Innovation has always seemed daunting to me; and innovators—elite beings belonging to a special species handpicked by a greater power in the universe.
Think about it. A man woke up one day and decided walking wasn’t enough; he now wanted to fly. Little ol’ me would’ve thought he was bonkers, trying to achieve an impossible feat.
But the Wright brothers went ahead and did the impossible—they created a device that let humans fly among the clouds. We went from using candles to being illuminated by light bulbs, from writing letters to video calling our loved ones using smartphones, and from using libraries to creating computers that let us store it all. All of this seems nothing short of witchcraft or a special sort of genius to me.
So, when I was given the opportunity to attend ESOMAR Congress 2022, a conference attended by the leading and emerging innovators in the world, I was understandably a little intimidated. I attended the conference with members of Humber’s Office of Research & Innovation, including Anju Kakkar, IMBB™, the Managing Editor of Humber Press; Dianna Dinevski the Associate Dean of Research & Development; Raeshelle Morris the Innovation Program Manager; Barath Michel the Senior Project Manager; Camila Perez Pena the Strategic Innovation Manager; David Weisz the Director of StoryLab, Saran Davaajargal the Editorial Assistant; and Felipe Narcizo the Social Media & Marketing Coordinator. I was also accompanied by my fellow research assistants Esha Rana, Lucas Cunha, and Muge Abac.
So, what do I do among innovators and professionals who use terminologies beyond my understanding to come up with these complex ideas?
The answer is: OBSERVE, INTERACT, LEARN.
ESOMAR was an eye-opening experience. It taught me that a driving catalyst for innovation is quite simple and understated. It begins with listening to people and leads to “collecting and analyzing quantitative and qualitative data,” as researchers and innovators like to say. A deeper conversation on what the term “innovation” means led me to learn that when the generation of novel ideas (creativity) leads to creating something new (invention) and creates value by bringing the desired new product/service to the marketplace/community–only then can we call it “innovation.” Read Issue #3 of our quarterly research and innovation magazine SPARK to read an article by Dr. Sharon McIntyre.
Listening to the keynote speakers at the ESOMAR Congress talk about using market research and insights to enhance and create services people want makes me realize that data, data analysis and data analytics are at the core of all innovation.
Holding a hot cup of coffee with one’s bare hands was too inconvenient and dangerous, so a cup sleeve was created. Going to the doctor to dress a wound every time a person scraped their knee or slightly cut their finger while cooking was not possible, so the band-aid was invented.
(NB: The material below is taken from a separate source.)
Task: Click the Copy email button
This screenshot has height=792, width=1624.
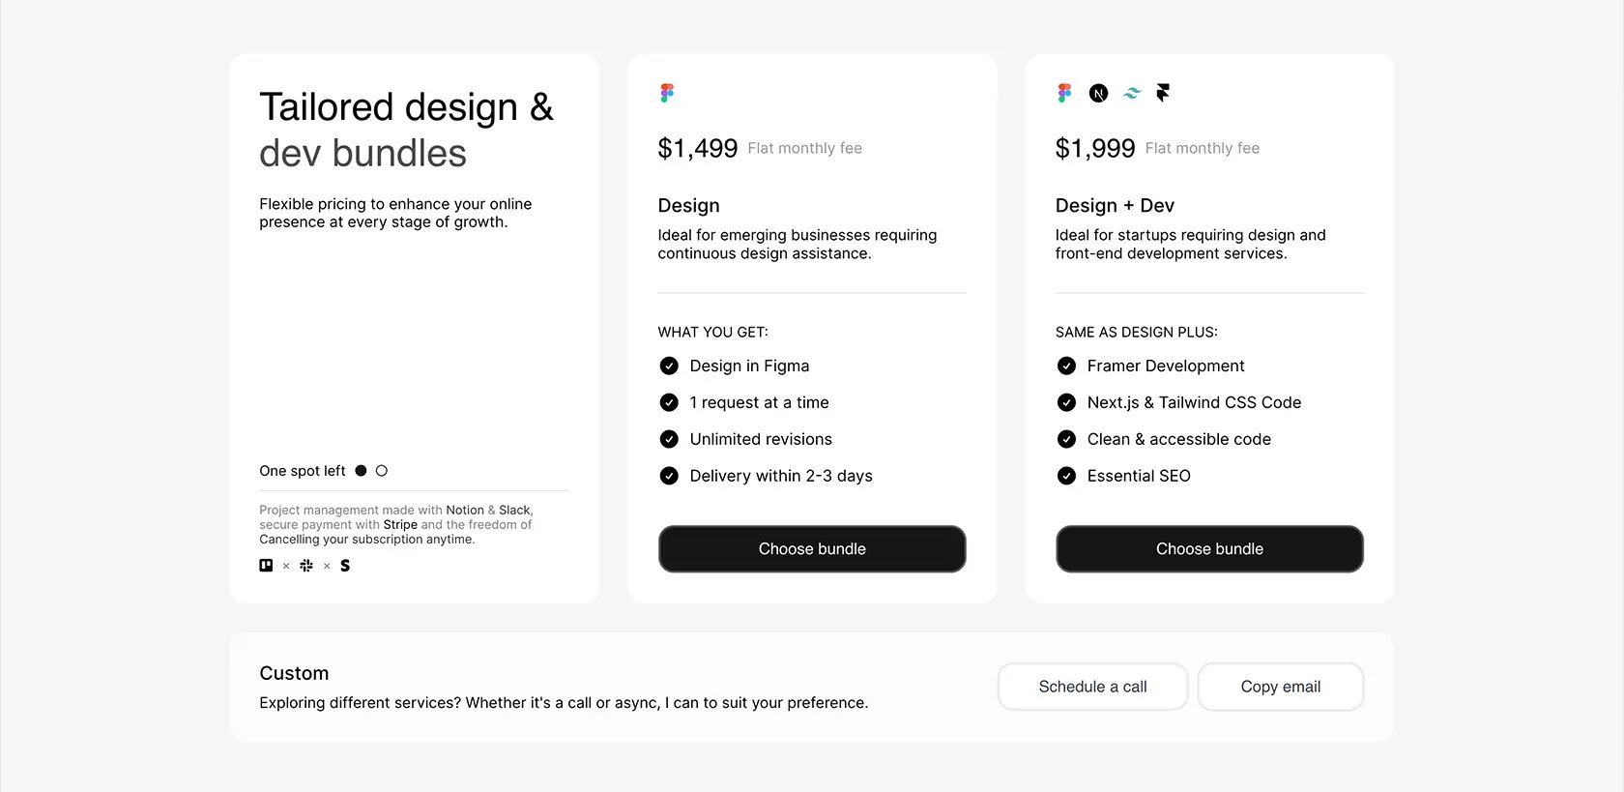Action: pyautogui.click(x=1281, y=687)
Every innovation is triggered by someone’s inconvenience or need to make life easier for themselves and others. And identifying these needs through data analysis helps prompt ideas that create tailored products or services.
ESOMAR was brimming with a flurry of these ideas.
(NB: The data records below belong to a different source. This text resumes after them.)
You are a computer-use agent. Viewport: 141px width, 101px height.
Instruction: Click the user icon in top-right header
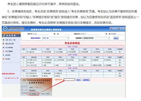point(119,29)
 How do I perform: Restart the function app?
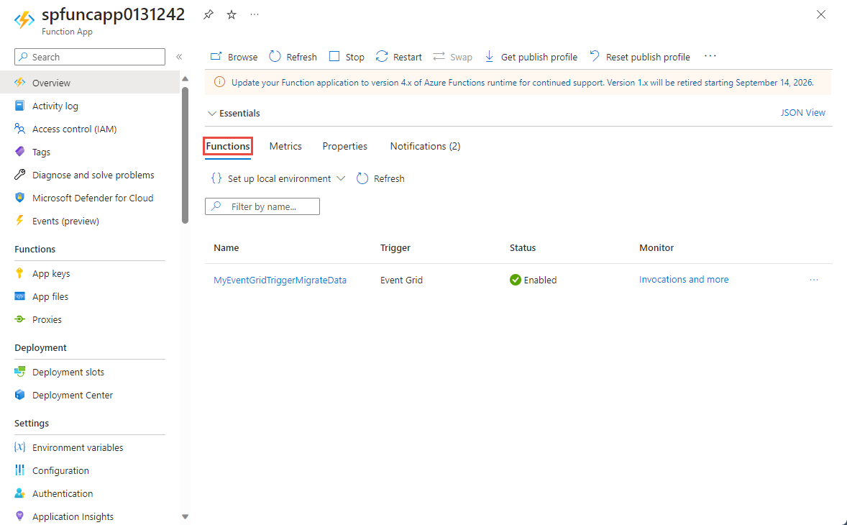pos(398,57)
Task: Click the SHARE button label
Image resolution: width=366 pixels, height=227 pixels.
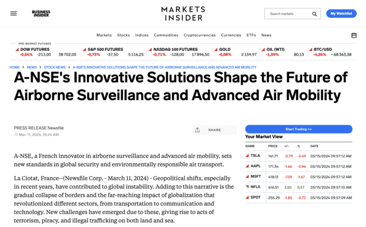Action: [214, 130]
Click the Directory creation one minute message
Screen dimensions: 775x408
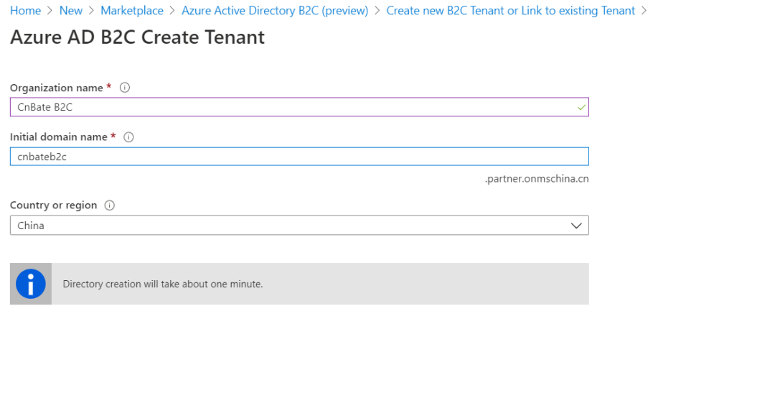point(163,284)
At the ESOMAR Congress, every business, representative or professional, including the YES group (Young ESOMAR Students), had an idea towards improving data analysis and methods to further improve their understanding of people and their needs.
The presenters taught me that analyzing people and data helped enhance services that people wanted and created those they didn’t know they wanted. The professionals displayed a variety of methods to enhance market research. For example, Christopher Martin’s FlexMR presented their method of using emotional reactions to identify people’s preferences, while German company Epap used consumer receipts to get target audience insights.
The central theme of the Congress was, “What if?”
What an apt theme for a conference hosting professionals who support innovation. Because within those two words, “What If?” lies the crux of all innovations:
- “What if” the impossible was actually possible?
- “What if” there was an instant food-cooling device that contradicted the microwave? It would make baking and storing food convenient.
- “What if” there were sensors that alerted you every time you forgot your keys in the car? It would reduce car thefts by a significant margin.
I was left thinking all one needs to do to awaken the innovator within themselves is to ask, “What if?”
I walked into ESOMAR dreading the thought of innovation and analysis but walked out of it realizing how human these topics are.
Because at the end of the day, there will always be endless possibilities to make life easier. We need to give life to those possibilities by pausing, reflecting and listening to people and learning to use qualitative as much as quantitative tools for data collection, analysis and generating insights.